START EXERCISE DATA

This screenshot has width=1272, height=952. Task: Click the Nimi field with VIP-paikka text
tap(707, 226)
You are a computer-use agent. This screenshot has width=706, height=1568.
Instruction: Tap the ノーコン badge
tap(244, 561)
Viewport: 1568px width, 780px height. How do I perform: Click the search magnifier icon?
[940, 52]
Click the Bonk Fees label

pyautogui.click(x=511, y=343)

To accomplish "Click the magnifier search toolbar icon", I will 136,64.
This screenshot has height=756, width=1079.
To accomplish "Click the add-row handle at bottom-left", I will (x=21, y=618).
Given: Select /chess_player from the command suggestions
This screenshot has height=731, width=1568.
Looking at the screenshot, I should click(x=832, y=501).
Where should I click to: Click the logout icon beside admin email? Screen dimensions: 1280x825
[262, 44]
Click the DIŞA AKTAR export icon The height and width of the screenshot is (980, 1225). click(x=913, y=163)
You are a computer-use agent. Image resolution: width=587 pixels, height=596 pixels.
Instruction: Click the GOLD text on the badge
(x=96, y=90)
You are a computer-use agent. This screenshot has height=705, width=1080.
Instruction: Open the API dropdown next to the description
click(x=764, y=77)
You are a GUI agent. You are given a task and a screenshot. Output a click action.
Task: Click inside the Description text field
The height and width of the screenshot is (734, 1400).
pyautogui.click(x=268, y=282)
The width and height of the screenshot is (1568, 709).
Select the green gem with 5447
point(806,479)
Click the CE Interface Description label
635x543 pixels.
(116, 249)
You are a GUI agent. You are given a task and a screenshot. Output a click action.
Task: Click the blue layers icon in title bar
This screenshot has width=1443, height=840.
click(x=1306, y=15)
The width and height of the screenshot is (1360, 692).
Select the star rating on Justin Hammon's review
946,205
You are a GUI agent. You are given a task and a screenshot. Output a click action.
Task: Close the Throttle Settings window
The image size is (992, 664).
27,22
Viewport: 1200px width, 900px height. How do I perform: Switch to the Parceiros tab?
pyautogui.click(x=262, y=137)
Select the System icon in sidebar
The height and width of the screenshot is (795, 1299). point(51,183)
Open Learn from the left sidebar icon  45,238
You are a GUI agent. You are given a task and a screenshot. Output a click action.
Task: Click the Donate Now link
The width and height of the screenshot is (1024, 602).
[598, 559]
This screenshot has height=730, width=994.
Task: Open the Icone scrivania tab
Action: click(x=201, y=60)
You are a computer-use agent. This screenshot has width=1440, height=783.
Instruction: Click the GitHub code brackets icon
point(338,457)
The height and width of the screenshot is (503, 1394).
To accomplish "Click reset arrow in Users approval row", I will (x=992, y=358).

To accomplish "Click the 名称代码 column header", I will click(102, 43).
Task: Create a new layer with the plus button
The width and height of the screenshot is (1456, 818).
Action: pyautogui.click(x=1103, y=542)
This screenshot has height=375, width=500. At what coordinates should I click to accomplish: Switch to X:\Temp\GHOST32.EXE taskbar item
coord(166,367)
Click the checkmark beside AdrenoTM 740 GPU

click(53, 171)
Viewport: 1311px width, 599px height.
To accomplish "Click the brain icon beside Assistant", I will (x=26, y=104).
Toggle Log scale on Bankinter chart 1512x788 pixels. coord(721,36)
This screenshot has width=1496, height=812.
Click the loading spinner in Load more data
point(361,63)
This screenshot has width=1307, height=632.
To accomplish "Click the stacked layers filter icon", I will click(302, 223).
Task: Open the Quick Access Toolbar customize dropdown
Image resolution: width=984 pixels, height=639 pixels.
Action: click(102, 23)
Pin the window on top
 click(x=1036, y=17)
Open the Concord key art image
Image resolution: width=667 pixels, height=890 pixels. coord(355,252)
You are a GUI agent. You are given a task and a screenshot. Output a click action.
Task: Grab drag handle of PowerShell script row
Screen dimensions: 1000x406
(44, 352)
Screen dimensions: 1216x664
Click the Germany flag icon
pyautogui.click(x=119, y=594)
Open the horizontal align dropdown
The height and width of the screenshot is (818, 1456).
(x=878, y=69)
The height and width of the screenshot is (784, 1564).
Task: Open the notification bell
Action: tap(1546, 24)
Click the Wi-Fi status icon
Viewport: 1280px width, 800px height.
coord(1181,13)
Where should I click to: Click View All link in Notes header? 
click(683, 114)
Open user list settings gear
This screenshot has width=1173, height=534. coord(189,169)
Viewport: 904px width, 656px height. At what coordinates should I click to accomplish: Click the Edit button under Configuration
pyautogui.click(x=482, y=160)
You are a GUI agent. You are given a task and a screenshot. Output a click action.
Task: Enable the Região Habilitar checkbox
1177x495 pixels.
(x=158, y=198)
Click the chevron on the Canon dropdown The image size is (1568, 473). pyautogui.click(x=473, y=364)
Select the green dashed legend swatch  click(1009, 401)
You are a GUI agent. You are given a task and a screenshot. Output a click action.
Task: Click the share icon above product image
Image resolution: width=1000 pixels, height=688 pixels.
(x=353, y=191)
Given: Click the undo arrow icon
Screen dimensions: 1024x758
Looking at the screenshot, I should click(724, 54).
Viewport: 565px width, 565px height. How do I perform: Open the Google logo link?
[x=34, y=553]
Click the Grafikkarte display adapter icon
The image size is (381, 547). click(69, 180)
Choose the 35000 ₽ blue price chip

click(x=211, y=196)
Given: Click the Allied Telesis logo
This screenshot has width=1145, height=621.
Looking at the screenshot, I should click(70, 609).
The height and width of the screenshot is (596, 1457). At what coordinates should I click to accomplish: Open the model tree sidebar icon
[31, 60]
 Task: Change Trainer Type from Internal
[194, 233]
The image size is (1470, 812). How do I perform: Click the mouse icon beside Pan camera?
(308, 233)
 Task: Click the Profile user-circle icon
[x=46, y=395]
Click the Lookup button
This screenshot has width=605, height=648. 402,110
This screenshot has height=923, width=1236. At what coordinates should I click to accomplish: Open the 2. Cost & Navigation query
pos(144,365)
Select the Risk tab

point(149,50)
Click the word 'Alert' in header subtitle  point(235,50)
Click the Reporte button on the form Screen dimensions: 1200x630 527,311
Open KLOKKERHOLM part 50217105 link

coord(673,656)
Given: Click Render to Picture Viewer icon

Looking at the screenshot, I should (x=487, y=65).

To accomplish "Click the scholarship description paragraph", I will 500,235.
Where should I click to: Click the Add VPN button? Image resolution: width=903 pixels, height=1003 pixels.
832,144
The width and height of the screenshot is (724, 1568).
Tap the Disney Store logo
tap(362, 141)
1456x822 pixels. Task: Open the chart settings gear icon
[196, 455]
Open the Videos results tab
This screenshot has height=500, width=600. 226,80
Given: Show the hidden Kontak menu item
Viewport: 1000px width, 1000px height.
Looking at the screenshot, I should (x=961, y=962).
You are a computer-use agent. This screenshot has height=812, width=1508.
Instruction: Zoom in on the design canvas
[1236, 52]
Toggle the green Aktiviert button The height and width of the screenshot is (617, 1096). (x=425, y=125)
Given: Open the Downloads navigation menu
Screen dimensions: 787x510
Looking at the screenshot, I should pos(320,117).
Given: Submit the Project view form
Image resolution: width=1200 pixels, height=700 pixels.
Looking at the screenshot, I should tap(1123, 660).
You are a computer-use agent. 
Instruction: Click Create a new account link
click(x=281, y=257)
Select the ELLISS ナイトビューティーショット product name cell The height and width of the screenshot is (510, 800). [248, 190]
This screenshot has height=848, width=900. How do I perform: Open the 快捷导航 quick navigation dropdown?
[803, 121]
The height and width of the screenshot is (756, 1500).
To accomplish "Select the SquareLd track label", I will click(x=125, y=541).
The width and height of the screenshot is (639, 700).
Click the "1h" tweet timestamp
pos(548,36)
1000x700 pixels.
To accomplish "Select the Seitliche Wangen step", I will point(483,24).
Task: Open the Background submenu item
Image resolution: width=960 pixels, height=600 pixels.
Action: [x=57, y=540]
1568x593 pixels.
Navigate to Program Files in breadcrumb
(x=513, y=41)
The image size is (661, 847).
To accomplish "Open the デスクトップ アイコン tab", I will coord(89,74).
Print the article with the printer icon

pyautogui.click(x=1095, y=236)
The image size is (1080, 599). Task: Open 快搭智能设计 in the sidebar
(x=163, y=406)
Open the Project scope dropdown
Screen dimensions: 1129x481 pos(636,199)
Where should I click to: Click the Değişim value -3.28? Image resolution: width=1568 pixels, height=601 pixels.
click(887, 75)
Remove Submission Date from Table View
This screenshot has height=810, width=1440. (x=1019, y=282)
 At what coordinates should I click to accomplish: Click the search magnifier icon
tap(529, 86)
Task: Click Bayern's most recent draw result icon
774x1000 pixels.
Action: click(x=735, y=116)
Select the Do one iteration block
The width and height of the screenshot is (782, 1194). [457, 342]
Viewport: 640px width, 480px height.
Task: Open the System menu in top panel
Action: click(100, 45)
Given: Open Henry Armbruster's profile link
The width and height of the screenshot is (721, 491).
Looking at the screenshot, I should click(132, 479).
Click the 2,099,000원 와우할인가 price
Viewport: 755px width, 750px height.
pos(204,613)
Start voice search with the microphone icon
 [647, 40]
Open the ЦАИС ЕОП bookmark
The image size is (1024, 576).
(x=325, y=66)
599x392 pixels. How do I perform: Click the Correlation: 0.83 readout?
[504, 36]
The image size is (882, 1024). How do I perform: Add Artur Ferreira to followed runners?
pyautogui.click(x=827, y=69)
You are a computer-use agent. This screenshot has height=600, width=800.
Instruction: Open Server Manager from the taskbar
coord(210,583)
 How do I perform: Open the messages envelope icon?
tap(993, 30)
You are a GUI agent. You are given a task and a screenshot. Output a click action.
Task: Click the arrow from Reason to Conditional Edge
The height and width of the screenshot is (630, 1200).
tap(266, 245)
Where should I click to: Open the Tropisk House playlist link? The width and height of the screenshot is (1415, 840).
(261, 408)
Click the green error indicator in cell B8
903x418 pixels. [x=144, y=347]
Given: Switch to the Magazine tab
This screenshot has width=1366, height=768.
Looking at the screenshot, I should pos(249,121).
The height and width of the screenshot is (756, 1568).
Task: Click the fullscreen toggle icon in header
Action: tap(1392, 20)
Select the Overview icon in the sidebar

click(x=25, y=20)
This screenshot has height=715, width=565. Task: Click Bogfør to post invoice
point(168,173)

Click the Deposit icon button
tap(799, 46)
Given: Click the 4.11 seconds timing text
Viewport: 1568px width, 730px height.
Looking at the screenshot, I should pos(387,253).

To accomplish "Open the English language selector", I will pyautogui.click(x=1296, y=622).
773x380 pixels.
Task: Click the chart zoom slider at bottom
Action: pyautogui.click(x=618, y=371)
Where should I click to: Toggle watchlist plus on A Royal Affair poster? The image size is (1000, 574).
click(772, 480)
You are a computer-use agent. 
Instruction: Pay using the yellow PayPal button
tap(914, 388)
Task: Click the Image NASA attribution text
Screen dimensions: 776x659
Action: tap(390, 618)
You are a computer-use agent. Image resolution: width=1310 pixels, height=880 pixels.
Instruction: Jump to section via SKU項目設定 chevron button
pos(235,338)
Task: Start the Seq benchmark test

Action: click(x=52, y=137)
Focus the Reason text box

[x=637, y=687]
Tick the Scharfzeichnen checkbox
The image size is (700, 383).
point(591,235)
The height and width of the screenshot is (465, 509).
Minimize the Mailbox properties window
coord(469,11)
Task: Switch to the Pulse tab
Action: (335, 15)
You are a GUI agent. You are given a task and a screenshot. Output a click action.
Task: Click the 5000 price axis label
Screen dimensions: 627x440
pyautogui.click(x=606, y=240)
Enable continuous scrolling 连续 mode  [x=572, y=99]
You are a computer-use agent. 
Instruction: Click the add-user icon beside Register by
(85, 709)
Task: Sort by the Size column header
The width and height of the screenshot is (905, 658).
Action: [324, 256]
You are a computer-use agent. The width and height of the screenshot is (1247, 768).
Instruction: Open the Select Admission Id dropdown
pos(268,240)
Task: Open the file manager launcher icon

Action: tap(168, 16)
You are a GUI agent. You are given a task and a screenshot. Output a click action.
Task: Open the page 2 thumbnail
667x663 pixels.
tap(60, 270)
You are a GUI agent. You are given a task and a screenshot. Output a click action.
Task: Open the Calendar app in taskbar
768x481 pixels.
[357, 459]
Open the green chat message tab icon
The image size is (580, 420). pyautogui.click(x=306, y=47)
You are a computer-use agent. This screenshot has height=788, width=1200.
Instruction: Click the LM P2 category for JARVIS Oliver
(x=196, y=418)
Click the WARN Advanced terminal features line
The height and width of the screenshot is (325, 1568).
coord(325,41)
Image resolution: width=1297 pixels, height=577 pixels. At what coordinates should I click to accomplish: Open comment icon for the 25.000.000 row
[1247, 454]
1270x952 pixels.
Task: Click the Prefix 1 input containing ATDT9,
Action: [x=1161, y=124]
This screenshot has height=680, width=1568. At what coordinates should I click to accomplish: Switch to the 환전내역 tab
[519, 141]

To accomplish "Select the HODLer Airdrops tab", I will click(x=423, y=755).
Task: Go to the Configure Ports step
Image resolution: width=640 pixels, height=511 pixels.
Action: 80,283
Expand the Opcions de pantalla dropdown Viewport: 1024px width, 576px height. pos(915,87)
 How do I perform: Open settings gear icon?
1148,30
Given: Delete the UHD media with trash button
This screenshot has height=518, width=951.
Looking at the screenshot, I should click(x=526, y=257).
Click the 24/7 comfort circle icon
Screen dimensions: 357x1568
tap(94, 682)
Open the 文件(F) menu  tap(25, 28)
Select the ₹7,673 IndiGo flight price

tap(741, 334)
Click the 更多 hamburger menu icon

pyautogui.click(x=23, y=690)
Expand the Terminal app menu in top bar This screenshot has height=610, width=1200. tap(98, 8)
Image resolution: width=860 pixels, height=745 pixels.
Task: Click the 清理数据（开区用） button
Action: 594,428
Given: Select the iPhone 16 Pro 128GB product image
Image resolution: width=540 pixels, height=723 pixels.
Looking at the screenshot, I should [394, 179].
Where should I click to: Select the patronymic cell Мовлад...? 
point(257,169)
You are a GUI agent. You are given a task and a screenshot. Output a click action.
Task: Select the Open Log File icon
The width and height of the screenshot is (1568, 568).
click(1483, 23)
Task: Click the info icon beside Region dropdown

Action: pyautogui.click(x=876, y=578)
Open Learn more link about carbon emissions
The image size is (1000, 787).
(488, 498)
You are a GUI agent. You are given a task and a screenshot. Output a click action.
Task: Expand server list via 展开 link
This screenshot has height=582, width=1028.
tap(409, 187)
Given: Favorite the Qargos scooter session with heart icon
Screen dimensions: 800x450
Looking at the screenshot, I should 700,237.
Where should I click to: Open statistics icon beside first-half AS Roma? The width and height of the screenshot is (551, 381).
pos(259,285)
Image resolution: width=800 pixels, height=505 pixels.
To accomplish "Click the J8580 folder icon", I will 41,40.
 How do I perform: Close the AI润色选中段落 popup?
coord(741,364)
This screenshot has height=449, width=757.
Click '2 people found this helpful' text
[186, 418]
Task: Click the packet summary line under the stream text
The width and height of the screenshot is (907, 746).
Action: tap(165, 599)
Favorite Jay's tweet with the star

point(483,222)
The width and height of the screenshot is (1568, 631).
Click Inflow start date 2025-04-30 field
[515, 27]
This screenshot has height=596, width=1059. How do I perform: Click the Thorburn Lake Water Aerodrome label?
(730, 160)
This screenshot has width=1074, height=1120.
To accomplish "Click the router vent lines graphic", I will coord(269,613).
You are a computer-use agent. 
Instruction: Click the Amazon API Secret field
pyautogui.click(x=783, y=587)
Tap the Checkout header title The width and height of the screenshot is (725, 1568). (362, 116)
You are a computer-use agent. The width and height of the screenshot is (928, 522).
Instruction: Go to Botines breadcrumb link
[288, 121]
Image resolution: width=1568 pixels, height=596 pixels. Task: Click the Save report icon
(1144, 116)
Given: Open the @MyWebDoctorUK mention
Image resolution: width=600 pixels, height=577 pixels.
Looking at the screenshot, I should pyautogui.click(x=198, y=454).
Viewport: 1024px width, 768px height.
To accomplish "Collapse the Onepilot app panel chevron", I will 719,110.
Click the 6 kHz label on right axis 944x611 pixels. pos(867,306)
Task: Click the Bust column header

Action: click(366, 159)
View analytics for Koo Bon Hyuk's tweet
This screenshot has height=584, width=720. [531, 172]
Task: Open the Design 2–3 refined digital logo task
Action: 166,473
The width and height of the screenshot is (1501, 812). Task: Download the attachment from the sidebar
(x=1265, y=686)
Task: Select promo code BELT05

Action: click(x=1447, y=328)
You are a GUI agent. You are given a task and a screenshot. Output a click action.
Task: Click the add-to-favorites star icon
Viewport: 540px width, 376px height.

END EXERCISE DATA

(EXERCISE REQUIREMENTS)
From the entries above, select each line containing the string "layers".

(RESULT)
Task: Click the blue layers icon in title bar
To accomplish "Click the stacked layers filter icon", I will click(302, 223).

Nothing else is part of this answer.